- Written exercise -
Update everything from the line containing "[Sitemap] (157, 844)" down to the line containing "Gölbaşı Arçelik Servisi (213, 473)" by changing every "Servisi" to "Service" and keeping all else the same. Return only those lines.

- Records supplied -
------------------------------

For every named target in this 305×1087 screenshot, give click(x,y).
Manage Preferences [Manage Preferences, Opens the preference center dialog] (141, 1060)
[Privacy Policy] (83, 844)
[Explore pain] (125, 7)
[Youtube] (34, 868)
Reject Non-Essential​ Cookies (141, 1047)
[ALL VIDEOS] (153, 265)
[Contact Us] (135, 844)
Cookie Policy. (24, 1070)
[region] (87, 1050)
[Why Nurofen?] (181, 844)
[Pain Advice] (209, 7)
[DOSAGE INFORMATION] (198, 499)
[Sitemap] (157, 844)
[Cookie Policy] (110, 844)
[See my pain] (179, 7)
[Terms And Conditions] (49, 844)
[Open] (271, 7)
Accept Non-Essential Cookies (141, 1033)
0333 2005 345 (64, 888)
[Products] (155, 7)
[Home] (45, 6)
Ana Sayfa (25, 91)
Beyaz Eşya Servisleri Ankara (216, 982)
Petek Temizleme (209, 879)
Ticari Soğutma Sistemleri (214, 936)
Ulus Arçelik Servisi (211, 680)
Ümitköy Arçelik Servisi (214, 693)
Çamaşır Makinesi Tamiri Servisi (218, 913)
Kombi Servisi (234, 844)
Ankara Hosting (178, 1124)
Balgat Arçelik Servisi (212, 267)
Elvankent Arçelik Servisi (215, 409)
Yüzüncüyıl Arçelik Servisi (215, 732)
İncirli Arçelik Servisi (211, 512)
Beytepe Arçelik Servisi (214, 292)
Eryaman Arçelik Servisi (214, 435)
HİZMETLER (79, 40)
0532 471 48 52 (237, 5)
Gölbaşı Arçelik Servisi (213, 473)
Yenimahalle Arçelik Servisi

------------------------------

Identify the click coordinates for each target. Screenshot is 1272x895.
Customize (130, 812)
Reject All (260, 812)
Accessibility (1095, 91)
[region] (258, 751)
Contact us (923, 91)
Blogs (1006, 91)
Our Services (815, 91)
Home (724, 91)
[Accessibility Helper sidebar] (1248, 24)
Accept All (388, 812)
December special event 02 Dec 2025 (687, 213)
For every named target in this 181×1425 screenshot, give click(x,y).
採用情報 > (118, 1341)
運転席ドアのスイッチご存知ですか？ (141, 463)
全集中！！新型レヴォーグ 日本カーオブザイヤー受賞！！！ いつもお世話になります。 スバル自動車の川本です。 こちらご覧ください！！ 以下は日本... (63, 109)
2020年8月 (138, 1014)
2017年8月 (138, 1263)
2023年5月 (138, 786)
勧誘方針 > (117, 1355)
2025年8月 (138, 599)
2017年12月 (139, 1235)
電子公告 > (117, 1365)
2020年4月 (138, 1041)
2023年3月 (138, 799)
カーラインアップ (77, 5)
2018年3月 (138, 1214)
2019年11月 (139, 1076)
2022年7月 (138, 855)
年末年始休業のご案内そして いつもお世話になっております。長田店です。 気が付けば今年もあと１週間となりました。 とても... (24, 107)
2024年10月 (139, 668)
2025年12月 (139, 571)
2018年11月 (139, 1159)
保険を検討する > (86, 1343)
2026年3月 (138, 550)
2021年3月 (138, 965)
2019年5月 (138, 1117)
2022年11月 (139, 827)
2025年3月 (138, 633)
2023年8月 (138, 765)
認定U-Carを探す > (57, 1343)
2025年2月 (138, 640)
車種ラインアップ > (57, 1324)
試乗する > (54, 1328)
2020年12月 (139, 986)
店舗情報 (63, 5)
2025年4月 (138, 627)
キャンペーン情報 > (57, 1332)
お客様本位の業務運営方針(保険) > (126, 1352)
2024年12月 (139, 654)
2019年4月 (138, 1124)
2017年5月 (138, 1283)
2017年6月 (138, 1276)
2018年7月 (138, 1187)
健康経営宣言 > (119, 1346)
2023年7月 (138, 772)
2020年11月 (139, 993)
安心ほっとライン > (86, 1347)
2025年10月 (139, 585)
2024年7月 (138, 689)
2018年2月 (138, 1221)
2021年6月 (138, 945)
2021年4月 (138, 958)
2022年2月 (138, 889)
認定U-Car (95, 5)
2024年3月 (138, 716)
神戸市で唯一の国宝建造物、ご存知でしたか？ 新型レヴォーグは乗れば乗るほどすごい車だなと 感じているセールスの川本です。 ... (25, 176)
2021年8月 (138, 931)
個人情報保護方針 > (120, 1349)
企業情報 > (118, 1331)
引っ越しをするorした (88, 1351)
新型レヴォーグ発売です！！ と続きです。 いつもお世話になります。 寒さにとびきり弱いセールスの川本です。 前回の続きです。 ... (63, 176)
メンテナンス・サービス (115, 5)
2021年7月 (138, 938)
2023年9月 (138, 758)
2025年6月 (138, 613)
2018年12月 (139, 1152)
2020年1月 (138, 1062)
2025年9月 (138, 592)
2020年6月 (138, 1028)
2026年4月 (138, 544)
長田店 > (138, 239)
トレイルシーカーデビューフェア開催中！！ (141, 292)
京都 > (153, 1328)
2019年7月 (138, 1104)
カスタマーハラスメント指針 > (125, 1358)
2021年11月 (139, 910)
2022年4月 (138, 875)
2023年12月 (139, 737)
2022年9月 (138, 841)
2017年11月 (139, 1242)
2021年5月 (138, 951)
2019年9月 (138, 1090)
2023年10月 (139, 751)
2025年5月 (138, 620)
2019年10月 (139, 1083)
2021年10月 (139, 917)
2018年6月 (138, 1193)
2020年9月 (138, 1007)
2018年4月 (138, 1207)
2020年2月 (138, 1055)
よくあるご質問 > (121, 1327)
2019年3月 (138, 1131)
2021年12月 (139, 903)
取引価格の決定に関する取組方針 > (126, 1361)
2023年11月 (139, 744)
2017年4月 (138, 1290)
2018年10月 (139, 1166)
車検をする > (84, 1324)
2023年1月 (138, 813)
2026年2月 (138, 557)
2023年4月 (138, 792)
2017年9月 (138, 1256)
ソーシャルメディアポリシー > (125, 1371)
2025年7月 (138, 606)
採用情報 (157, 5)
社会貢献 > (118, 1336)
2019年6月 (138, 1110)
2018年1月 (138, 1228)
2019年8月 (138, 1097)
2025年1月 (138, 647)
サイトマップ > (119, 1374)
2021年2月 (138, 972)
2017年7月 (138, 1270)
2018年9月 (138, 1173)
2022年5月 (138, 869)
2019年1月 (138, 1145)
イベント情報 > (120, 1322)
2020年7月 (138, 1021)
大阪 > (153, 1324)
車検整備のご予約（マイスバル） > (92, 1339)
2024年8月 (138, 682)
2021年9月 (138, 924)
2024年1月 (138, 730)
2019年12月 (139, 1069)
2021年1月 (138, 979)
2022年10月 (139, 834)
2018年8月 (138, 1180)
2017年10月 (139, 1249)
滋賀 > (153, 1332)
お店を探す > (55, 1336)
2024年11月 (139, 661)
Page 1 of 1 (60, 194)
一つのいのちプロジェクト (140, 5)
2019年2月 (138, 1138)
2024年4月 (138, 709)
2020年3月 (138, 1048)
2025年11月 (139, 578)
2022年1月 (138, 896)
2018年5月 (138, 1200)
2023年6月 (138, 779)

------------------------------

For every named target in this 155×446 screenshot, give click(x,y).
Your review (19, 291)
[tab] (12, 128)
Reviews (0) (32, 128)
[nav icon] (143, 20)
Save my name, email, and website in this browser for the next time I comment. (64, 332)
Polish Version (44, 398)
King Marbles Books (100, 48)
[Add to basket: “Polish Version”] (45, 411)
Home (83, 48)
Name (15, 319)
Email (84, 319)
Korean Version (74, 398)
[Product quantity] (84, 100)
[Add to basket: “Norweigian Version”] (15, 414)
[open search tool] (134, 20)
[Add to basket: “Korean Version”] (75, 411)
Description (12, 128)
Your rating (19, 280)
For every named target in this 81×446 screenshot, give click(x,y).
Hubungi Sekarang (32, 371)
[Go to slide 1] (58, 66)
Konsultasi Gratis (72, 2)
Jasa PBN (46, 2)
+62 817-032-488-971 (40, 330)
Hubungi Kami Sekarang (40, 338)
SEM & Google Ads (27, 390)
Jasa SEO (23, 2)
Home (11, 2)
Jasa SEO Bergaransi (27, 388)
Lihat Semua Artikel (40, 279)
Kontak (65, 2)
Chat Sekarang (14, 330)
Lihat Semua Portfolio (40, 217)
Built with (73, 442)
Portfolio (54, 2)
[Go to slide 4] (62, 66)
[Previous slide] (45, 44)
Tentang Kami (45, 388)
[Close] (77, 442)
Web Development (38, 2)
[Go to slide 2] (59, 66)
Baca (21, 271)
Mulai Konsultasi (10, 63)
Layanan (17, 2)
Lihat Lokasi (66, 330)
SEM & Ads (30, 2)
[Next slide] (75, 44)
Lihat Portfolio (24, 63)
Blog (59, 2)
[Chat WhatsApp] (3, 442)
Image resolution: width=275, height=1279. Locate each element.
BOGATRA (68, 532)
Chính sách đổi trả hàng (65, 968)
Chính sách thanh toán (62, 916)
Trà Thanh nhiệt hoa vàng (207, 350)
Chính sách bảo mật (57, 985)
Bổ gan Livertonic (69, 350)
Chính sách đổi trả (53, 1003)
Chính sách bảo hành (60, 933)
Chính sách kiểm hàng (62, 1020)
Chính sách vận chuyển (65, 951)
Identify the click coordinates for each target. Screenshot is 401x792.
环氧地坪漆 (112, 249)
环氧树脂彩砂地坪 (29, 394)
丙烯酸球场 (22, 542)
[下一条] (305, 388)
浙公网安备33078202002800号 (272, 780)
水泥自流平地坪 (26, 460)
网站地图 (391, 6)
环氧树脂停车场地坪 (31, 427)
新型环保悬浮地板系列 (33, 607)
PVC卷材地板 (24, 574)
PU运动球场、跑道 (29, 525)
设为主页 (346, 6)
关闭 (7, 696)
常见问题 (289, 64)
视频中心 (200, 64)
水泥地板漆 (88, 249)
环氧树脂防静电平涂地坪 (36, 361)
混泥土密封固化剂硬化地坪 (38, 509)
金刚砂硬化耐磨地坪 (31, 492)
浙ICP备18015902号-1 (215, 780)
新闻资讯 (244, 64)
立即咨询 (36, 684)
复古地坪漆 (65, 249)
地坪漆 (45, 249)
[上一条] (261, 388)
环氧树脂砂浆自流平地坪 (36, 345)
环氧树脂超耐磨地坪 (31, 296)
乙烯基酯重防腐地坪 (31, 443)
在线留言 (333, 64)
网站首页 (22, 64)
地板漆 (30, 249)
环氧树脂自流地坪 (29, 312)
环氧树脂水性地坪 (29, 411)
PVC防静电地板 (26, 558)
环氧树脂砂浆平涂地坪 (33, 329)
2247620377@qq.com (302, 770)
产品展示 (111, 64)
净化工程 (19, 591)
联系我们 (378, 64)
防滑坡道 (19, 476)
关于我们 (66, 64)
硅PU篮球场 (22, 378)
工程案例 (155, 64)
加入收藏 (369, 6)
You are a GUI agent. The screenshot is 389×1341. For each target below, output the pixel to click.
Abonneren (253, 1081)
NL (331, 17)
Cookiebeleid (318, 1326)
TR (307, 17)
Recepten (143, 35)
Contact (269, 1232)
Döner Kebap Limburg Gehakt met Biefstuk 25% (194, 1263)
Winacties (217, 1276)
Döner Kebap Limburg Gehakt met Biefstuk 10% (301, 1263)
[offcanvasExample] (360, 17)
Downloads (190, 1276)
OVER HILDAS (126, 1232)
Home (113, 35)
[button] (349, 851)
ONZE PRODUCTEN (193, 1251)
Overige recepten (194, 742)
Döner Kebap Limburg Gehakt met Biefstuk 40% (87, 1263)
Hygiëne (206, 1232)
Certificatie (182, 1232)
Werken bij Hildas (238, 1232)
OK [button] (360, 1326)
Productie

------------------------------

- Answer to the exercise -
[Sitemap] (157, 844)
[Cookie Policy] (110, 844)
[See my pain] (179, 7)
[Terms And Conditions] (49, 844)
[Open] (271, 7)
Accept Non-Essential Cookies (141, 1033)
0333 2005 345 (64, 888)
[Products] (155, 7)
[Home] (45, 6)
Ana Sayfa (25, 91)
Beyaz Eşya Servisleri Ankara (216, 982)
Petek Temizleme (209, 879)
Ticari Soğutma Sistemleri (214, 936)
Ulus Arçelik Service (211, 680)
Ümitköy Arçelik Service (214, 693)
Çamaşır Makinesi Tamiri Service (218, 913)
Kombi Service (234, 844)
Ankara Hosting (178, 1124)
Balgat Arçelik Service (212, 267)
Elvankent Arçelik Service (215, 409)
Yüzüncüyıl Arçelik Service (215, 732)
İncirli Arçelik Service (211, 512)
Beytepe Arçelik Service (214, 292)
Eryaman Arçelik Service (214, 435)
HİZMETLER (79, 40)
0532 471 48 52 (237, 5)
Gölbaşı Arçelik Service (213, 473)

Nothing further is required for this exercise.